Questa doppia essenza Nord/Sud è il motivo trainante di quasi tutte le sue opere letterarie, che nascono e fioriscono sull’incontro-scontro delle due grandi filosofie di vita alla base del nostro Paese: quella settentrionale e quella meridionale, di cui lo stesso Domina è un esempio vivente.

Primi anni Sessanta, Castrojanni (e il nome non è un caso…) è una cittadina della Sicilia che la AGIRIM, una professionalissima agenzia di indagini di mercato con sede centrale negli Stati Uniti, elegge a campione significativo per studiare e calibrare una campagna pubblicitaria plurimilionaria da lanciare nel nostro Paese.

Sul posto, per preparare il campo, viene inviato il “cisalpino” Gualtiero Borletti che dovrà confrontarsi con i “locali” a partire da Gaetano Zappalà, fondatore e direttore del giornale “La Spada”, unico organo di stampa della cittadina…
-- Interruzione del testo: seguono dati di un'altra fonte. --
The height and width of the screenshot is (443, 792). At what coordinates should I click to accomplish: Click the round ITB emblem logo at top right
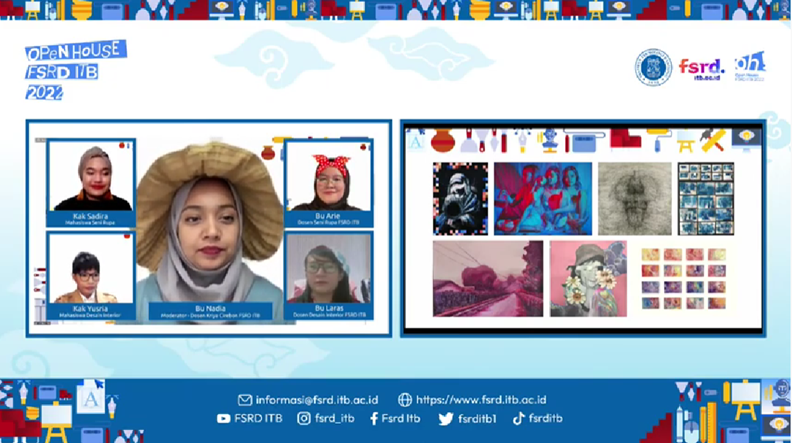tap(653, 67)
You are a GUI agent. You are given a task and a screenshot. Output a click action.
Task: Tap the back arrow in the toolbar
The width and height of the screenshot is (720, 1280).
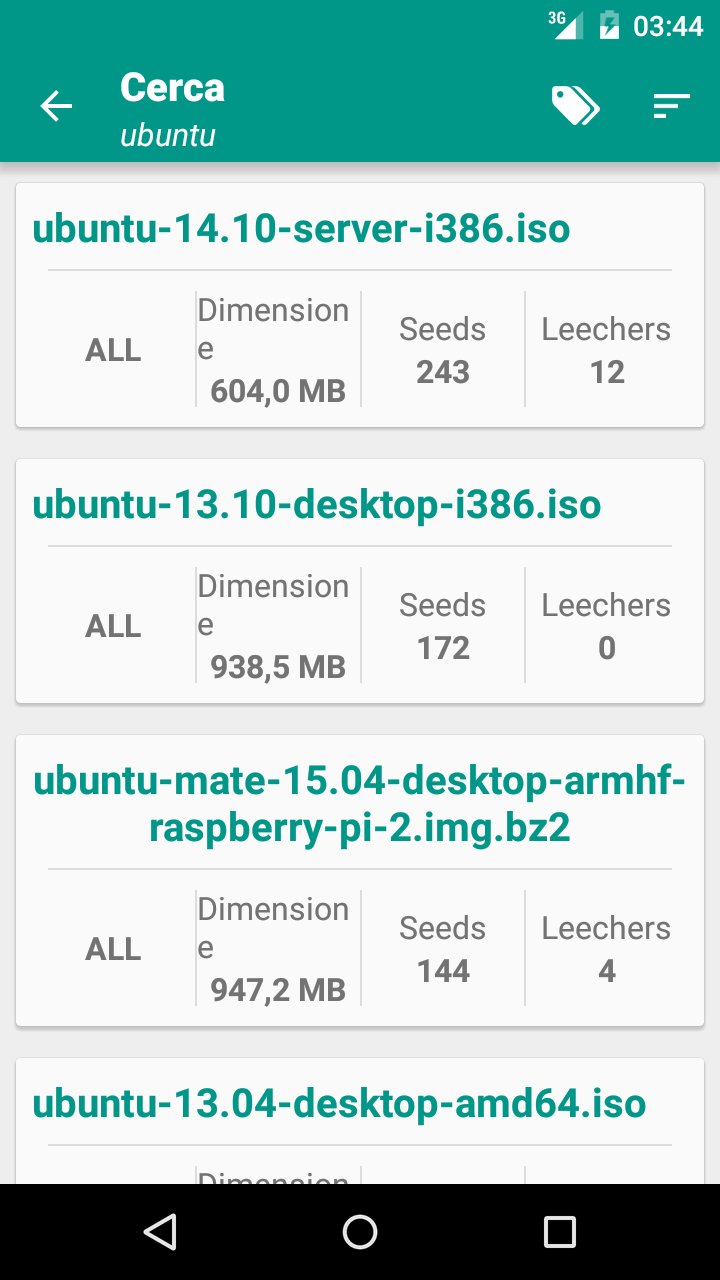click(x=56, y=106)
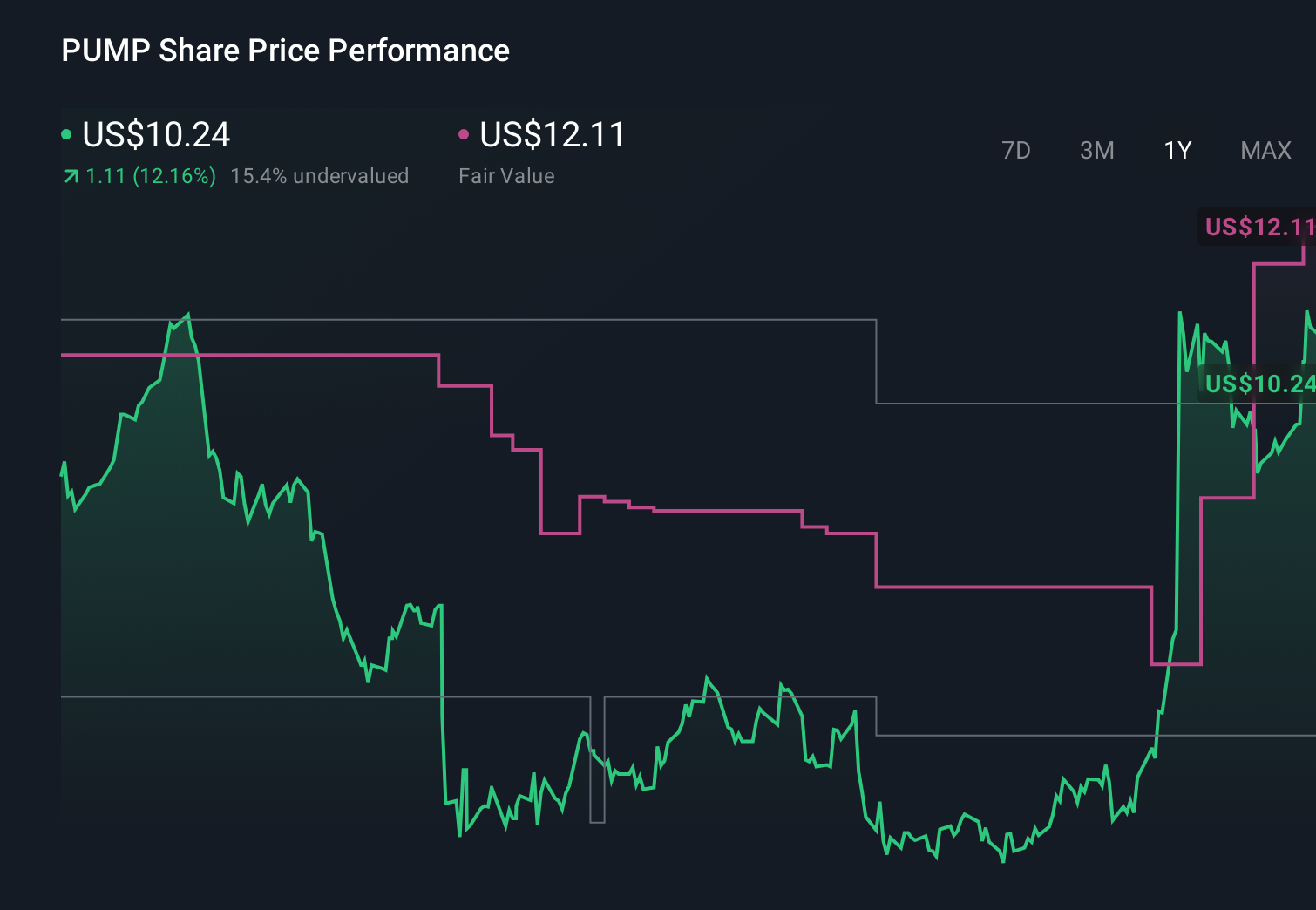This screenshot has width=1316, height=910.
Task: Select the green US$10.24 price tag on chart
Action: (1260, 383)
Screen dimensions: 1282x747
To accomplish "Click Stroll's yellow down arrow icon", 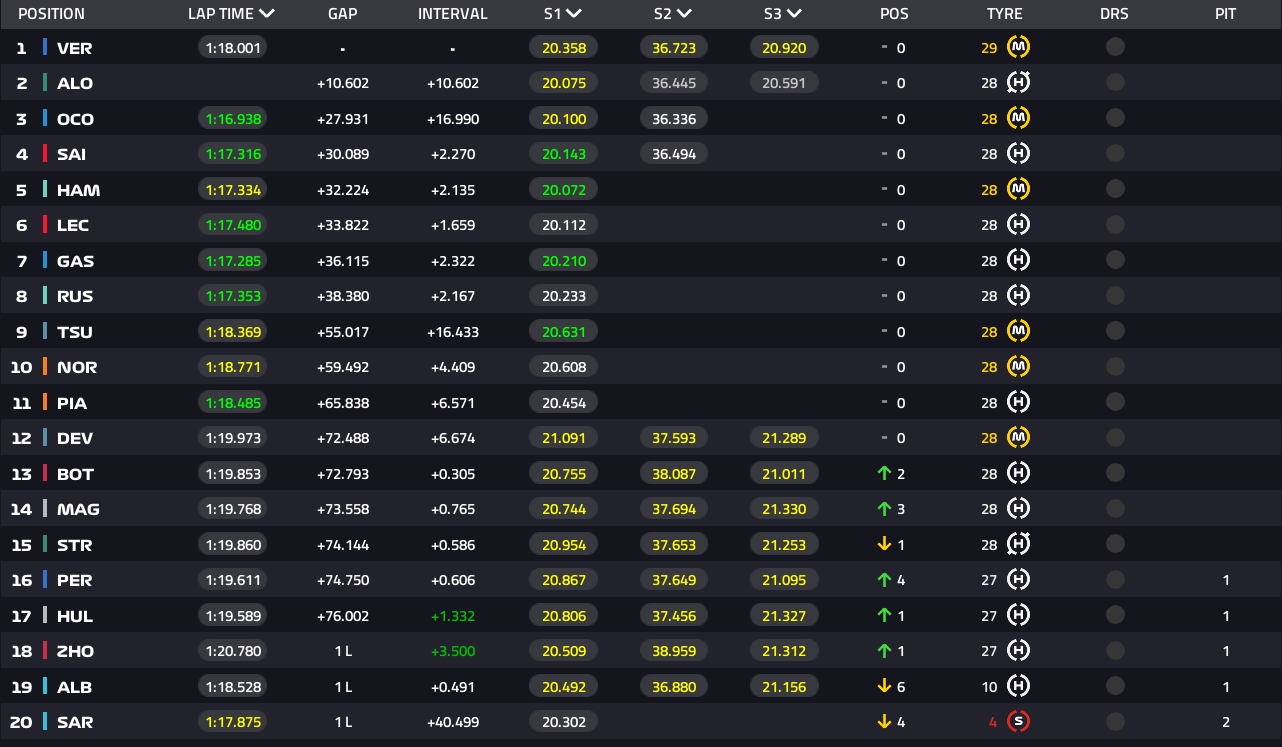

Delizioso e ironico romanzo che ci racconta l’avvento del famigerato Boom e anticipa clamorosamente gli strascichi sociali e morali che quel “Miracolo italiano” provocherà negli anni e nei decenni successivi. Pubblicato per la prima volta nel 1966, “Contiene frutta secca” si aggiudica il premio “Bordighera” per la letteratura umoristica.